◆ THE PROBLEM
Stop at the line containing "Task: Click the lighter": repeat exactly every line of the entries below from the first up to it, plus that line, with pictures omitted.

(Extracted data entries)
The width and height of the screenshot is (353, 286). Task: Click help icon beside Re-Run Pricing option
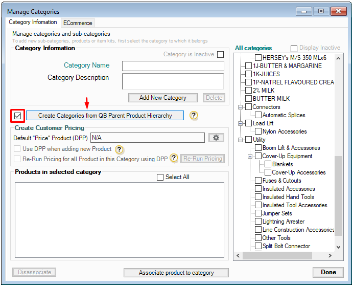pos(174,159)
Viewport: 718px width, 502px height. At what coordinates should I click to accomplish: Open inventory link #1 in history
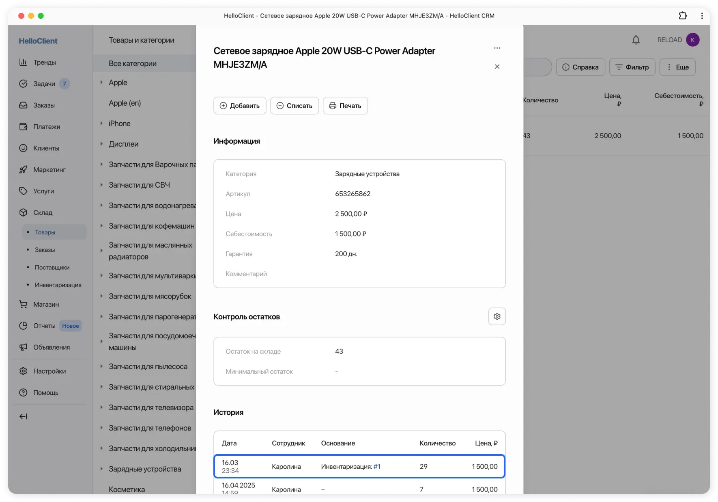click(x=377, y=467)
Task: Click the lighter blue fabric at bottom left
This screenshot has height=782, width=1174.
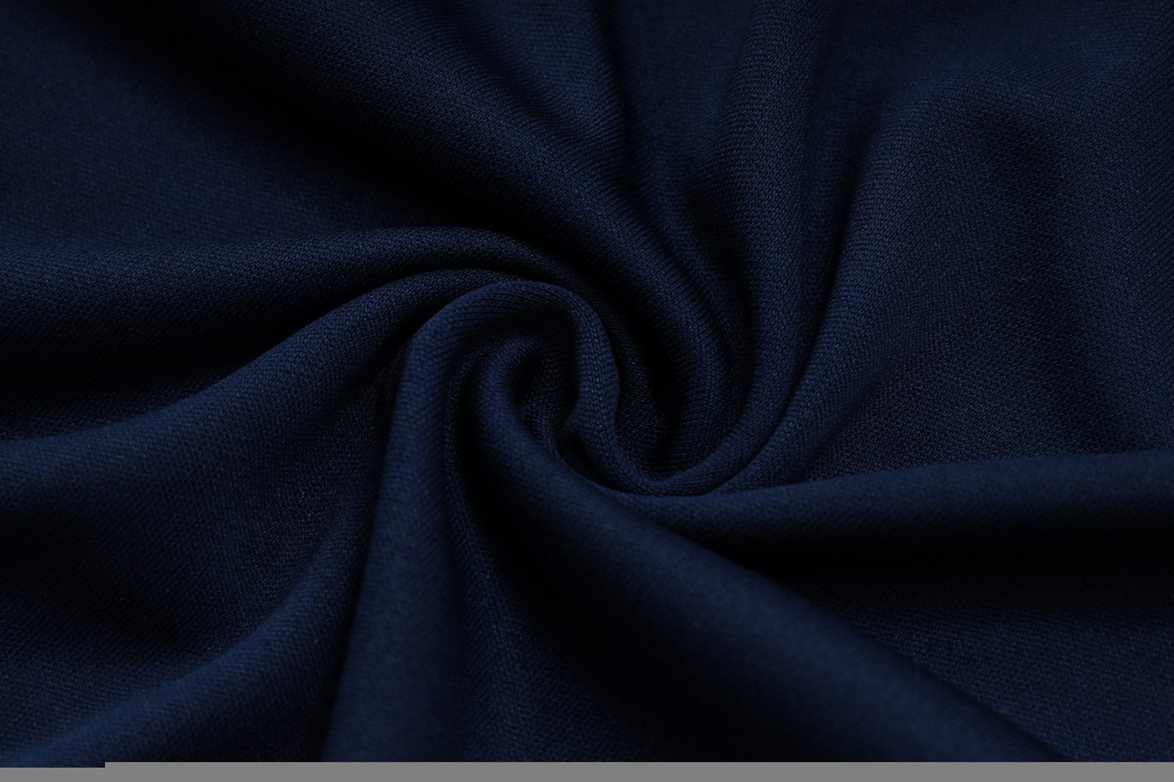Action: point(147,624)
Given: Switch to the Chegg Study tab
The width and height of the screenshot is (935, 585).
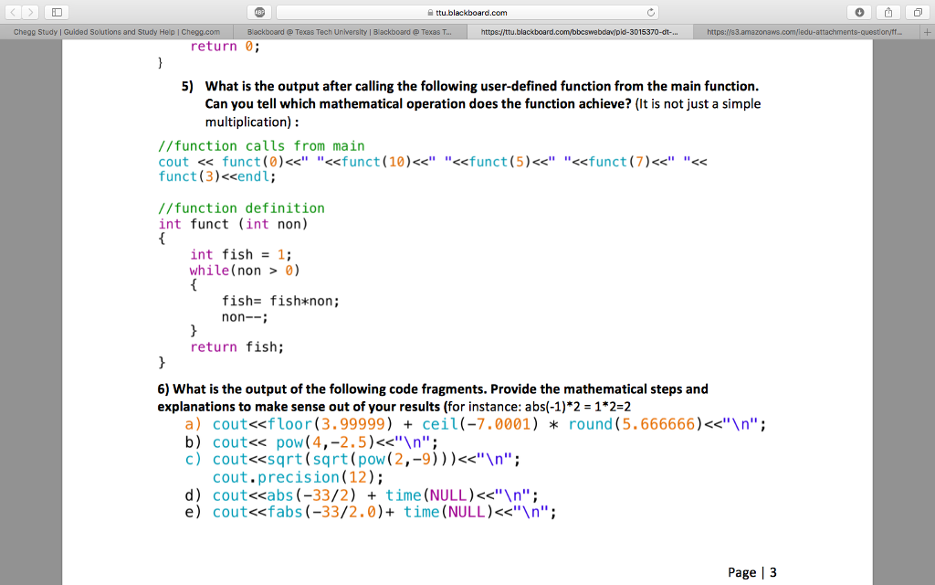Looking at the screenshot, I should pyautogui.click(x=116, y=29).
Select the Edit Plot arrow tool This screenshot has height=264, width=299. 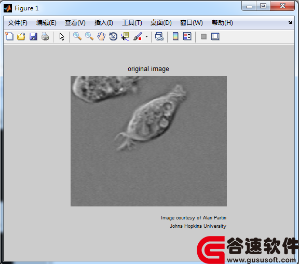62,36
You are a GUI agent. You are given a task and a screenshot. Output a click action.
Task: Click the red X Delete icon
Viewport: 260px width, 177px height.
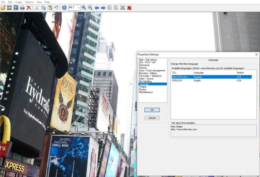click(29, 8)
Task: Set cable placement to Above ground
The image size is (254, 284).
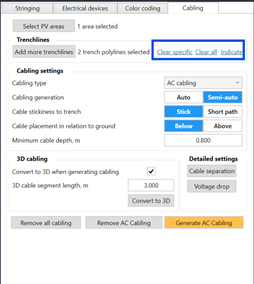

◆ ANSWER TO THIS TASK
The width and height of the screenshot is (353, 286). Task: Click help icon beside Re-Run Pricing option
pos(174,159)
Viewport: 718px width, 502px height. At what coordinates should I click to accomplish: Open inventory link #1 in history
click(x=377, y=467)
Task: Click the lighter blue fabric at bottom left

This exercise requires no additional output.